In a statement issued Tuesday, Pfizer said it would grant a license for the antiviral pill to the Geneva-based Medicines Patent Pool, which would let generic drug companies produce the pill for use in 95 countries, making up about 53% of the world's population.
The deal excludes some large countries that have suffered devastating coronavirus outbreaks.
For example, while a Brazilian drug company could get a license to make the pill for export to other countries, the medicine could not be made generically for use in Brazil.
Still, health officials said the fact that the deal was struck even before Pfizer's pill has been authorized anywhere, could help to end the pandemic quicker.
"It's quite significant that we will be able to provide access to a drug that appears to be effective and has just been developed, to more than 4 billion people," Esteban Burrone, head of policy at the Medicines Patent Pool, said.
He estimated that other drugmakers would be able to start producing the pill within months, but acknowledged the agreement wouldn't please everyone.
"We try to strike a very delicate balance between the interests of the (company), the sustainability required by generic producers and most importantly, the public health needs in lower and middle-income countries," Burrone said.
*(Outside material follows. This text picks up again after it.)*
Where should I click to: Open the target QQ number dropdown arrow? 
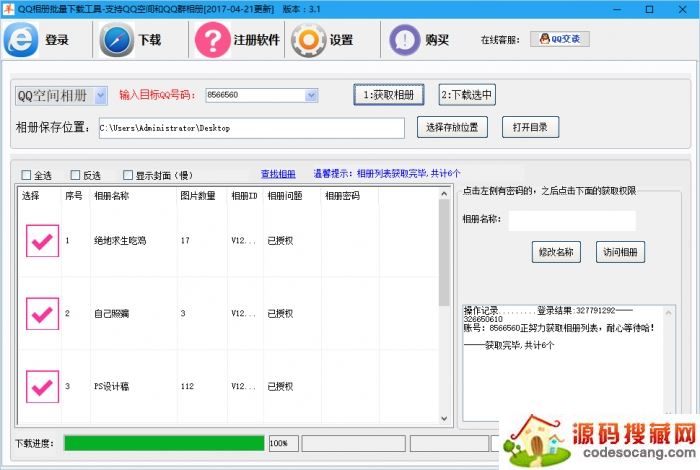tap(311, 96)
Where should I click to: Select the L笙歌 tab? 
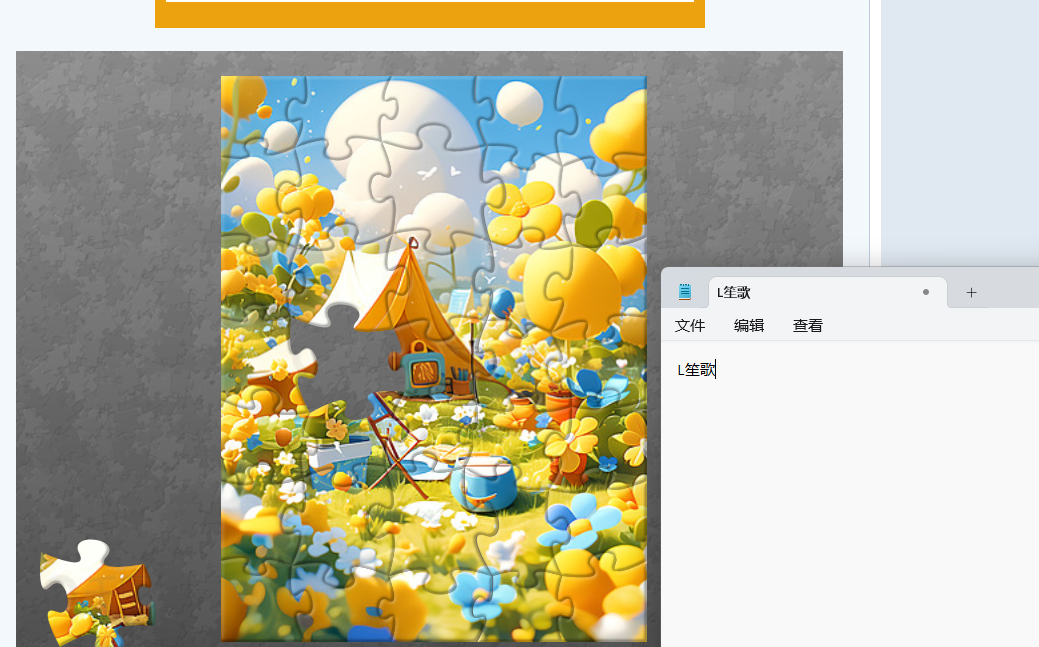click(800, 292)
Under the terms of the agreement, Pfizer will not receive royalties on sales in low-income countries and will waive royalties on sales in all countries covered by the agreement while COVID-19 remains a public health emergency.
Earlier this month, Pfizer said its pill cut the risk of hospitalisation and death by nearly 90% in people with mild to moderate coronavirus infections. Independent experts recommended halting the company's study based on its promising results.
Pfizer said it would ask the U.S. Food and Drug Administration and other regulators to authorise the pill as soon as possible since the pandemic erupted last year, researchers worldwide have raced to develop a pill to treat COVID-19 that can be taken at home easily to ease symptoms, speed recovery and keep people out of the hospital.
At the moment, most COVID-19 treatments must be delivered intravenously or by injection.
Britain authorised the Merck's COVID-19 pill earlier this month, and it is pending approval elsewhere. In a similar deal with the Medicines Patent Pool announced in October, Merck agreed to let other drugmakers make its COVID-19 pill, molnupiravir, available in 105 poorer countries.
Doctors Without Borders said it was "disheartened" that the Pfizer deal does not make the drug available to the entire world, noting that the agreement announced Tuesday also excludes countries including China, Argentina and Thailand.
"The world knows by now that access to COVID-19 medical tools needs to be guaranteed for everyone, everywhere, if we really want to control this pandemic," said Yuanqiong Hu, a senior legal policy adviser at Doctors Without Borders.
The decisions by Pfizer and Merck to share their COVID-19 drug patents stands in stark contrast to the refusal of Pfizer and other vaccine-makers to release their vaccine recipes for wider production.
A hub set up by the World Health Organisation in South Africa intended to share messenger RNA vaccine recipes and technologies has not enticed a single pharmaceutical to join.
Fewer than 1% of Pfizer's COVID-19 shots have gone to poorer countries.